Has it been four months already since my last blog post? Seriously? *sigh*
Please forgive me. These past months have been.... difficult.
I caught the flu in mid-december, got married early January and my son and I have been sick non-stop since after the wedding. Cold after cold, and I've lost part of my sanity trying to find ways to sew us back to health. It's been rough but we're finally doing better.
My writing has been... nonexistant. I don't know about you guys, but I can't write unless I have a purpose in mind: memories pulled from long ago, short story, stories. I can't just pick up pen and paper and just . . . write. I know it's practice, but I keep wondering what the point is, you know?
So far, I've written four novels. They ALL need editing, and I haven't been able to get back into them. I can't seem to just drop what I've written, and tear into it. I feel pain at the thought. Am I the only one?
But the novel I'm most proud of is My Guardian Dog. It was based on crap I'd been going through at a certain point in my life and it's reflected in that novel. Well, the original version is. It's been reworked many - many - times since. But once again, I can't just let go of what I've written and start fresh, anew. I always seem to come back to the original version.
Anyway, my point is, a friend of mine recently approched me asking about the sequel to MGD that I'd planned to write eons ago. When she asked me that, and asked about what my plot was, my brain came alive again, demanded I be writing NOW.

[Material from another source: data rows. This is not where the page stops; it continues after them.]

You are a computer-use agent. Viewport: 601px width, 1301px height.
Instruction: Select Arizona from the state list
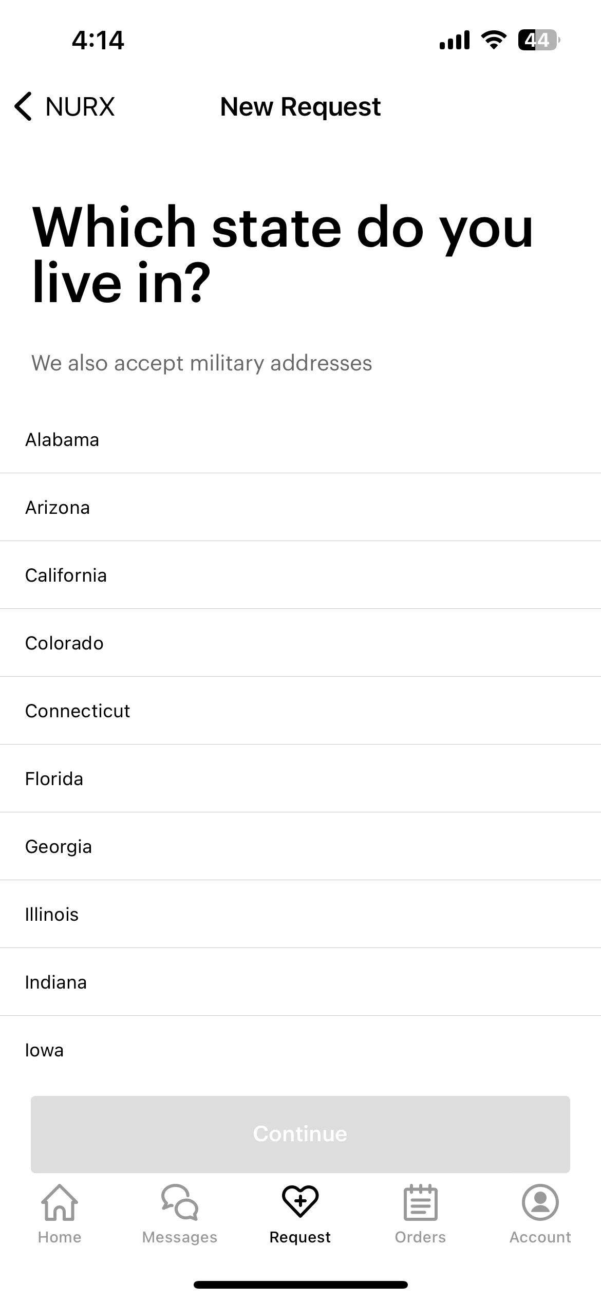(x=301, y=507)
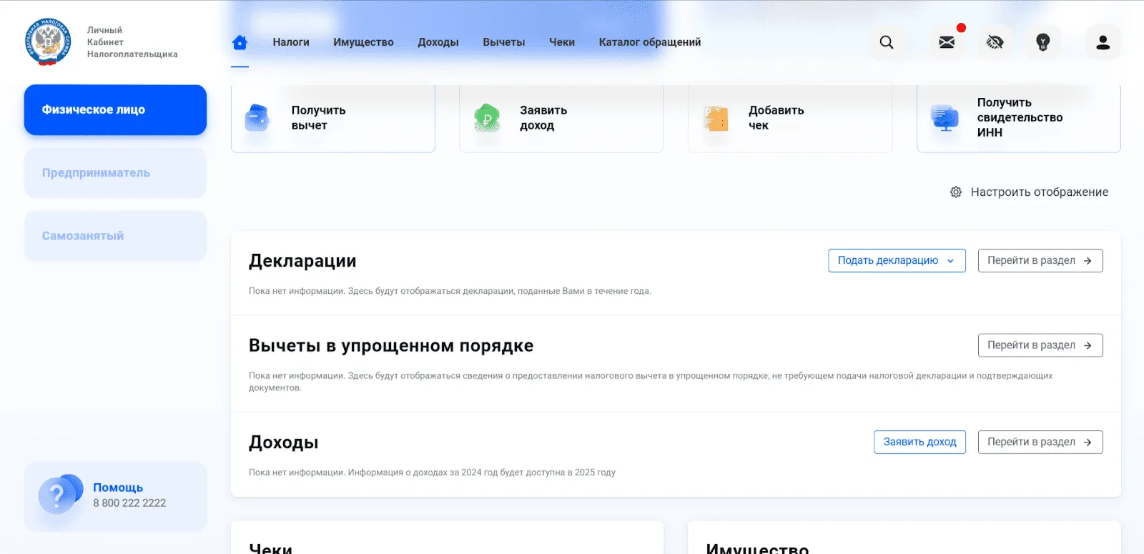Open the user profile icon
1144x554 pixels.
(x=1103, y=42)
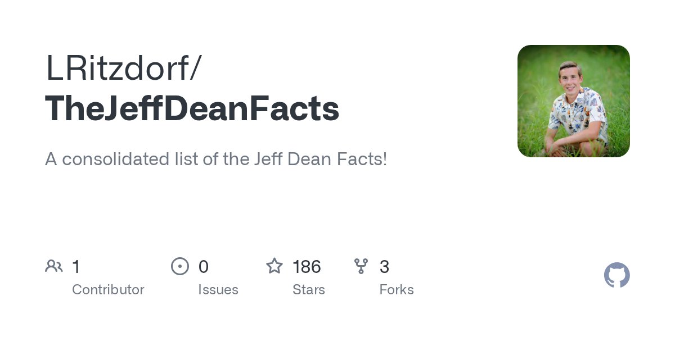
Task: Click the GitHub Octocat logo
Action: pos(617,275)
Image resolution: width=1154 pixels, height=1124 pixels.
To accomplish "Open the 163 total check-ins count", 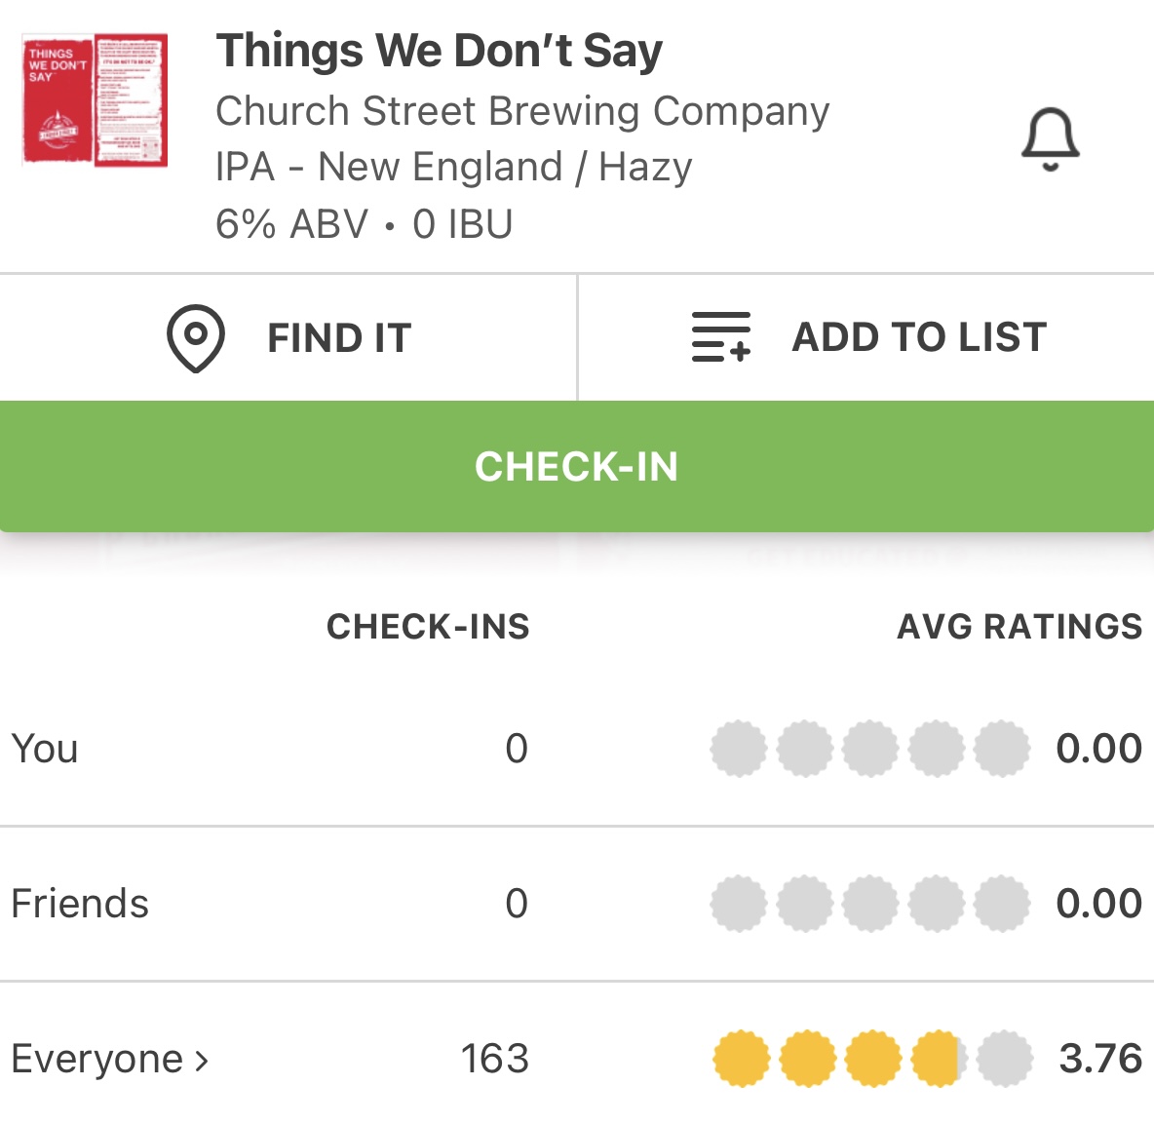I will click(x=494, y=1059).
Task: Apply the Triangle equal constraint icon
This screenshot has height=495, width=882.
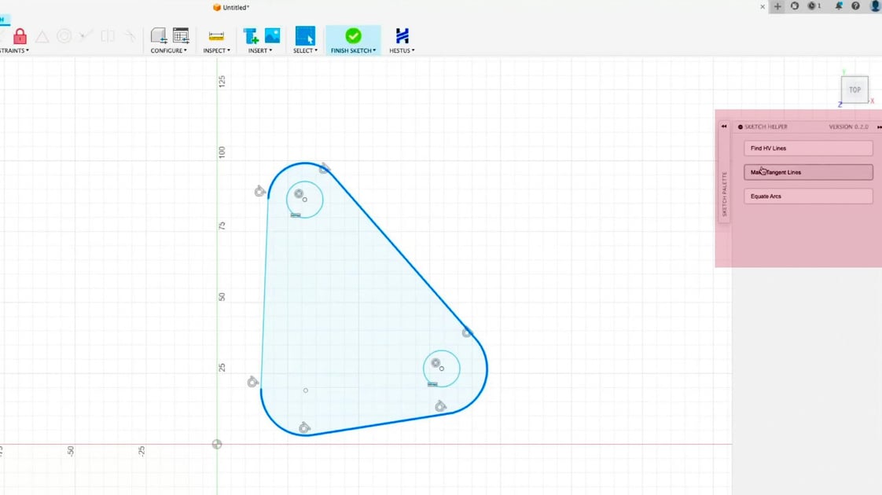Action: click(x=42, y=36)
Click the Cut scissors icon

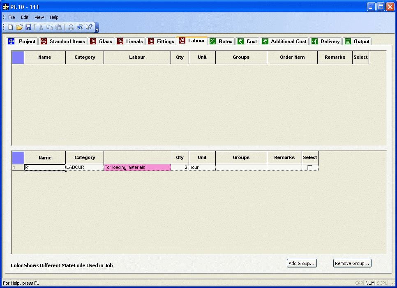click(41, 28)
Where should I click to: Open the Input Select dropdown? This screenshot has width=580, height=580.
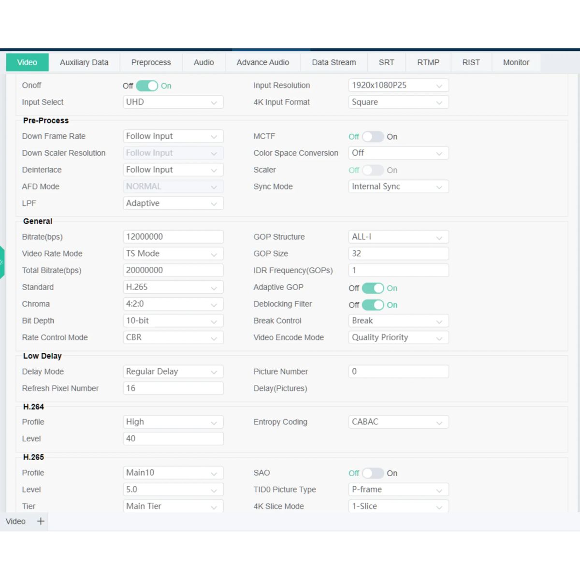point(173,102)
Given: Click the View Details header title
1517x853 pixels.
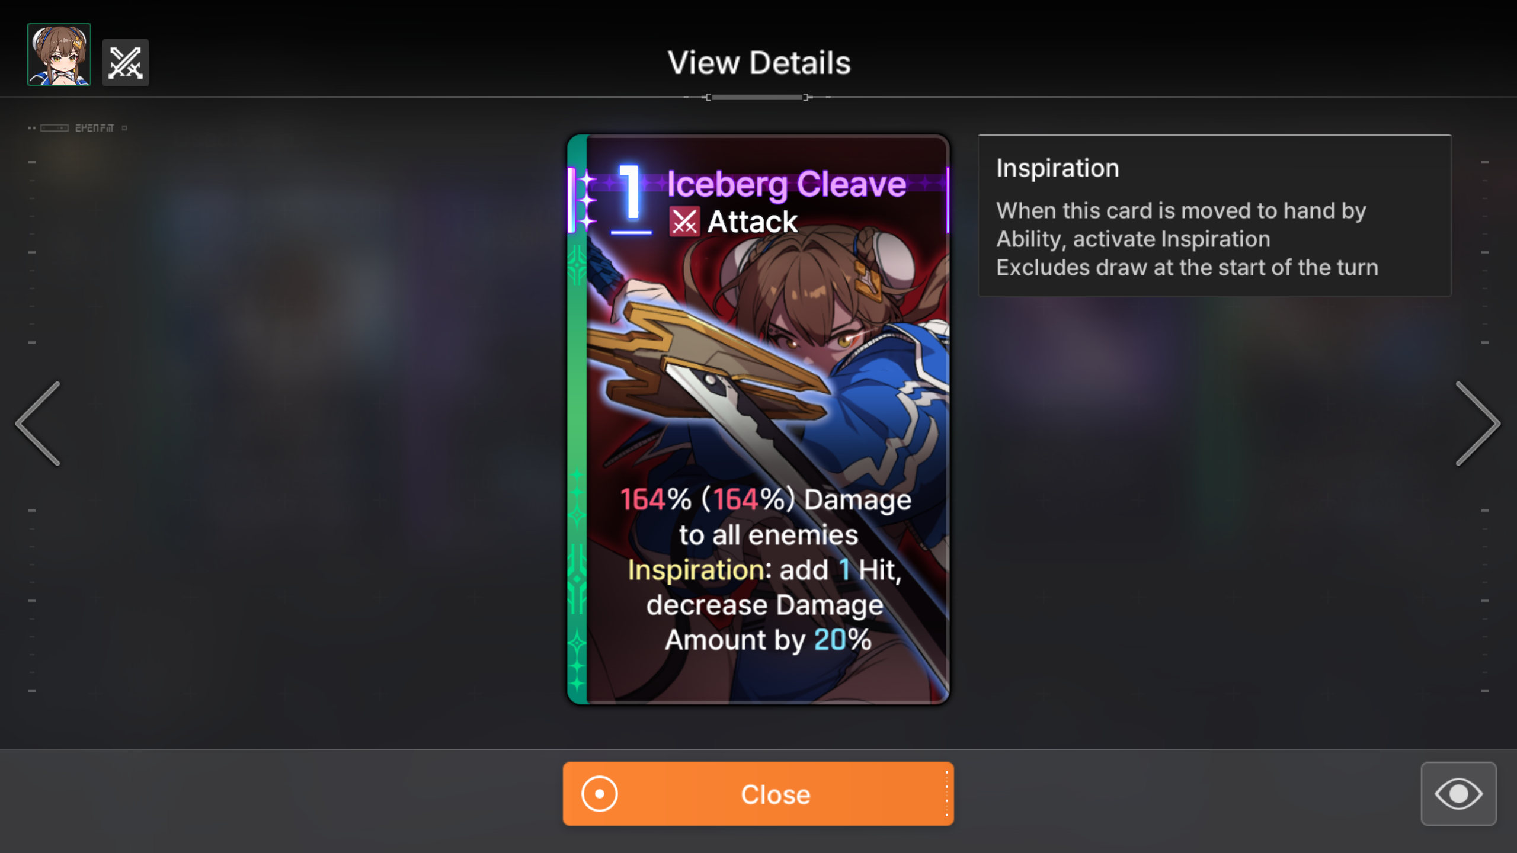Looking at the screenshot, I should tap(759, 63).

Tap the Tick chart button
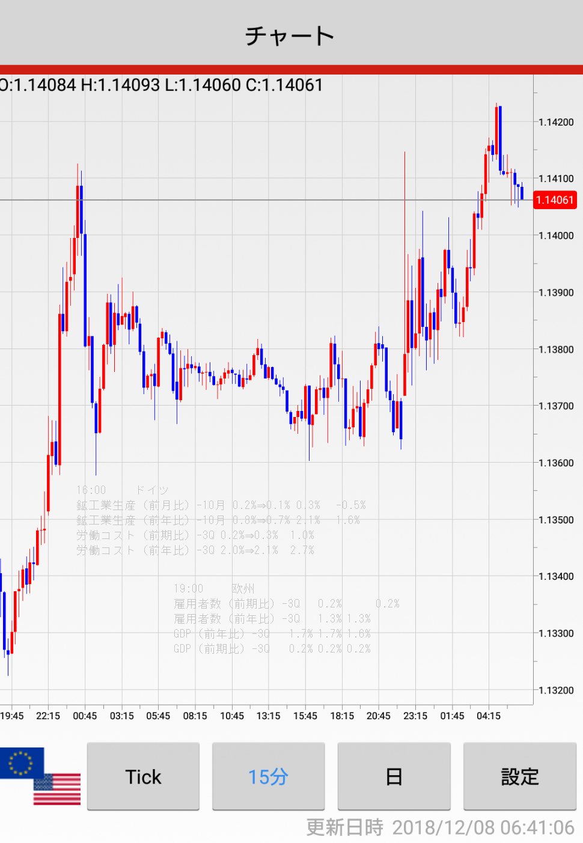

So I went back over my notes and read over most of MGD (had to leave, haven't made it quite back yet haha) and I was reminded of how much I'd LOVED these characters, how attached I'd been to them. How much I'd fallen in love with the concept of my book, although I was able to see how much work it still needed.
And here I am. Torn between writing MGD and its sequel, trying to nurse myself back to health completely, praying to the God of Sun for some reprieve from the snow. And hoping to make it back here more often.